National Australia Bank, ANZ and Westpac have lifted interest rates for borrowers after the Reserve Bank raised the official cash rate by 0.25 of a percentage point on Tuesday to 4.35 per cent.
On Wednesday, NAB was the first of the big four lenders to say it would pass on the full increase to its standard variable home loan customers from November 17, meaning its lowest advertised mortgage rate will climb from 6.59 per cent to 6.84 per cent a year.
The move comes just a day before its chief executive, Ross McEwan, delivers the company’s 2023 financial results.
ANZ followed suit about two hours later and said it would lift rates by the same amount on November 17. Westpac said it would implement a similar change on November 21. All the banks adjusted savings rates on some deposit accounts by the same 25 basis points.
NAB retail bank executive Rachel Slade, who said this week her customers could withstand the RBA’s Cup Day tightening, said most borrowers were in good shape.
“There may be some people who are more concerned about the first rate rise since mid-year, which is why it’s crucial to reach out to your bank as soon as you can.
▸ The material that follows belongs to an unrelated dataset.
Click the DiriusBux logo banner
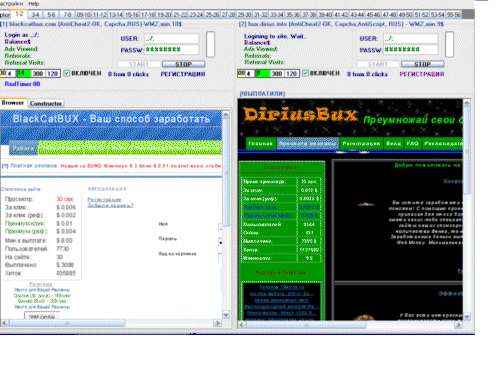 click(300, 115)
We’re here to help,” Ms Slade said.
Customers are responding to the cost-of-living crunch by reducing their spending on dining out, fuel and leisure travel, she said. “We’re seeing more customers using budgeting tools than ever before – an important sign that more Australians are closely engaged with their finances.”
NAB said it would also increase its deposit rates in response to the RBA decision, boosting bonus interest on its reward saver account to 5 per cent a year.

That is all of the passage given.